2) Şayet Kılıçdaroğlu’nun iddia ettiği gibi kontrollü bir klik var idiyse darbeci Akın Öztürk’ün Abidin Ünal’a ‘zaten adamı da yakalayamamışlar’ dediği kişi Tayyip Erdoğan değilse kim?

3) 15 Temmuz Darbe Girişimi Meclis Komisyonu Raporu’nda belirtildiği üzere Cumhurbaşkanlığını bombalayan pilotun ‘darbeyi bizim yani hizmet hareketinin yaptığını biliyordum’ şeklindeki beyanı ne anlama geliyor?

4) Eğer darbe kontrollü idiyse Yenikapı buluşmasında ne işin vardı Kılıçdaroğlu? Altından klozetleri olduğu iftirasını attığın Aksaray’a niye gittin?

Bu sorular uzar gider..

Şu hususun özellikle altını çizmek lazım. Kontrollü darbe söylemi 15 Temmuz’u gerçekleştirenlerin ekmeğine yağ sürüyor. Çünkü darbecilerin mahkemelerdeki ifadeleri sonuna kadar hedef saptırma yönünde. Darbeyi cansiperane bir şekilde püskürtmüş olan Türk Milleti darbeyi FETÖ’nün gerçekleştirdiğini çok iyi biliyor ve adil şekilde devam eden yargılamalar sonucunda da bu tespitin yapılmasını istiyor. Akın Öztürk, Mehmet Partigöç, Mehmet Dişli, Hakan Evrim, terörist başı Fethullah Gülen ve diğerleri tarafından yapılmak istenen şey darbenin FETÖ ile hiçbir ilgisinin olmadığı sonucuna varılmasıdır. Kontrollü darbe söylemi de bu sonucun elde edilmesini sağlamaktadır. FETÖ’nün darbe suçunu üstünden atma isteği ilk aşamadır. İkinci aşama ise bu suçun Erdoğan ve AK Parti üstüne yüklenmesidir. Emir komuta zinciri dahilinde hareket ettikleri yalanını tutarlı hale getirmeye çalışan darbeciler işin sonunun Cumhurbaşkanımız Erdoğan’a vardırılmasını istemektedirler. Kontrollü darbe söylemi aslında bu ikinci aşamaya daha fazla hizmet etmektedir. Salt siyasi kaygılar ile AK Parti ve Erdoğan’a kontrollü darbe iftirası atmak ahlaksızlıktır.

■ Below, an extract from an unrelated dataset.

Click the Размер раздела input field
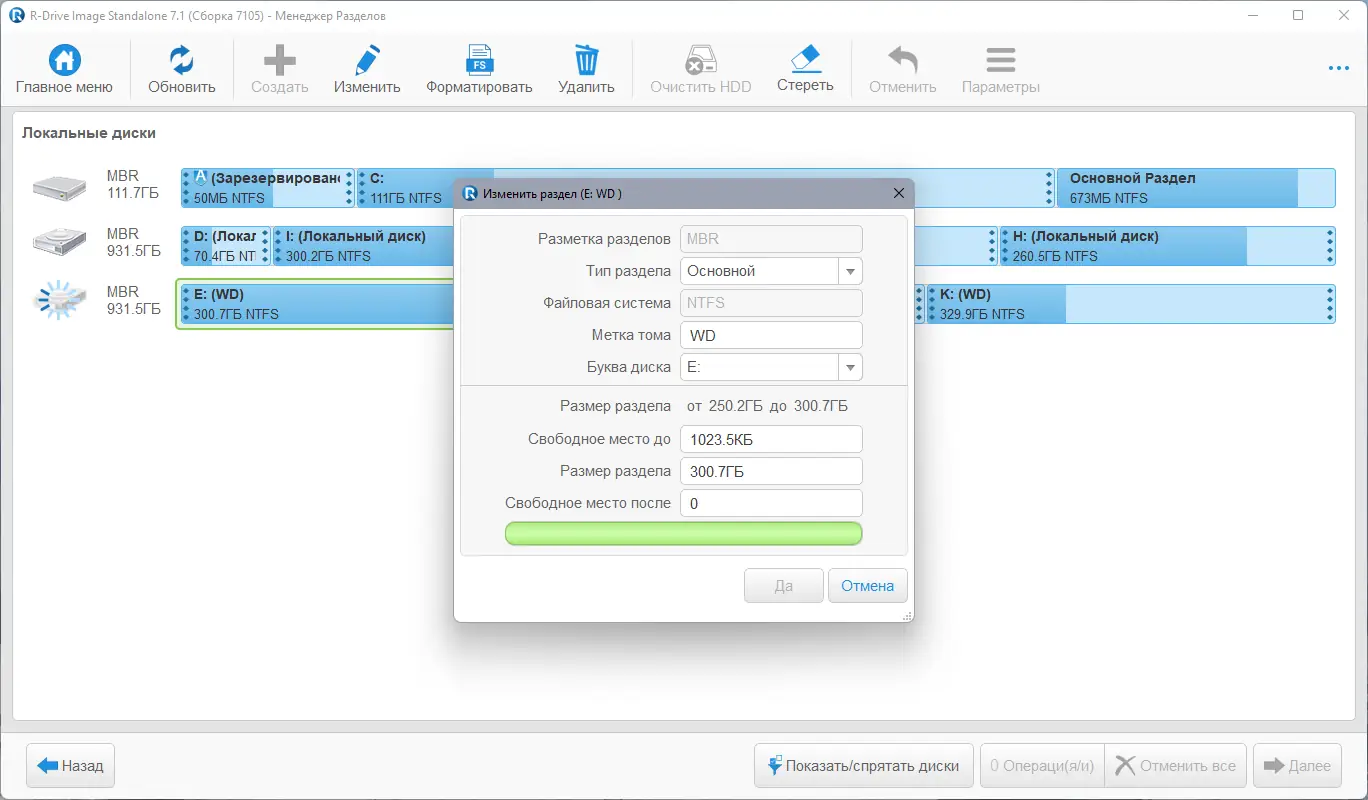The height and width of the screenshot is (800, 1368). tap(771, 471)
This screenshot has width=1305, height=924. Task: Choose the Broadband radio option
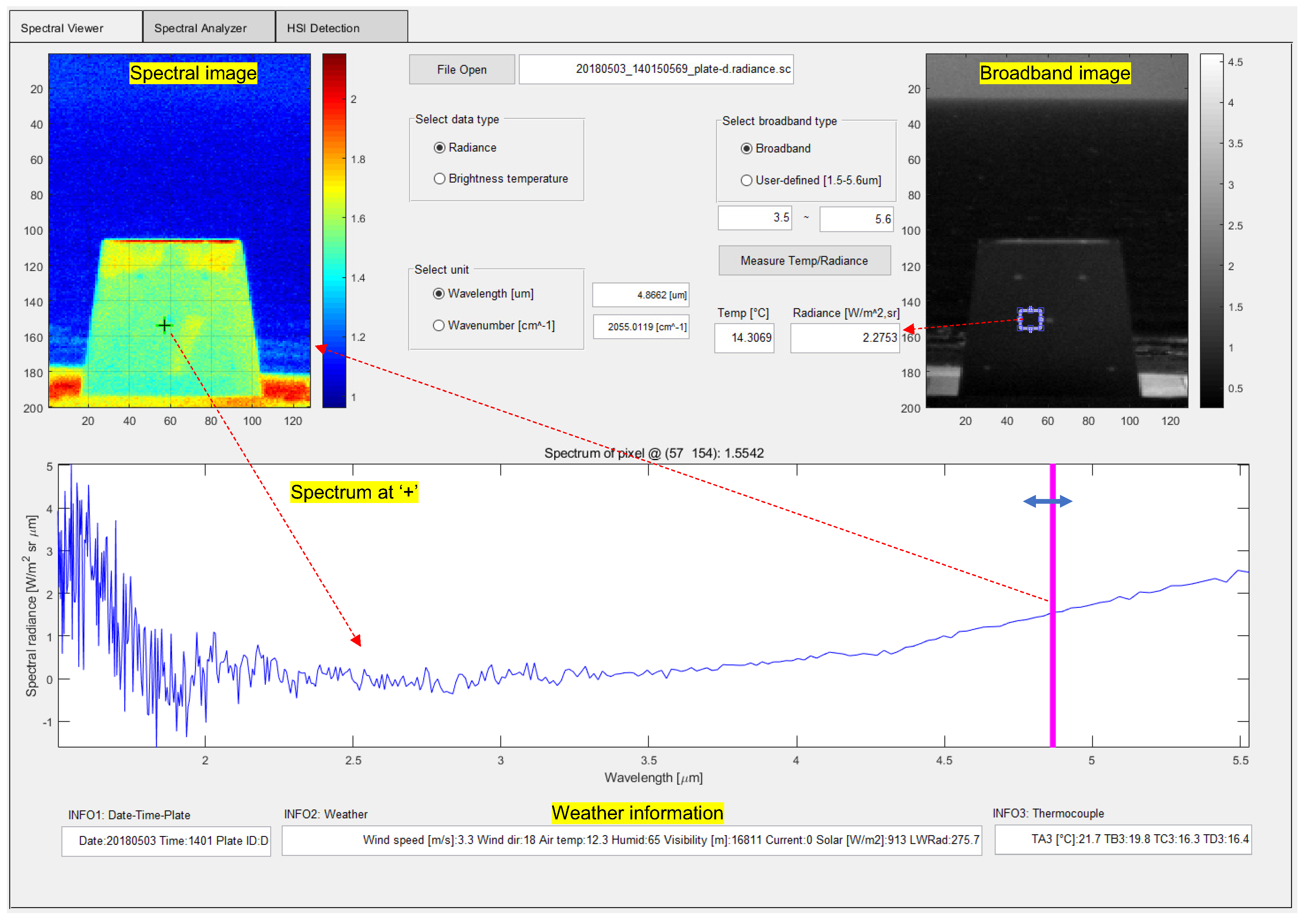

Bir diğer husus da şu. İster 50 yıl ister 40 ister 30 yıl olarak kabul edin, cemaat yapılanmasından terör örgütüne geçişin belirli bir süreci var. Eğer bir milat belirlemek gerekirse bu milat 17-25 Aralık olmalıdır. FETÖ, Türkiye Cumhuriyeti Devletine yönelik ilk kalkışmasını 17-25 Aralık sürecinde gerçekleştirmiştir.

Bütün bu olguları görmezden gelenlerin yılanlığının tuttuğu aşikar. Ancak 367 krizini çıkaran, meşru referandumu geçersiz saymaya çalışan ve Gezi Vandallığı’na methiyeler düzen CHP zihniyeti hiçbir iyileşme emaresi göstermiyor. Tekrar ediyorum: Darbeye kontrollü diyenler Fetöcüleri aklarlar. Fetöcüleri aklanması şehitlerimize, gazilerimize, devletimize ve milletimize ihanettir! Bari bu sefer yılanlığınız tutmasın!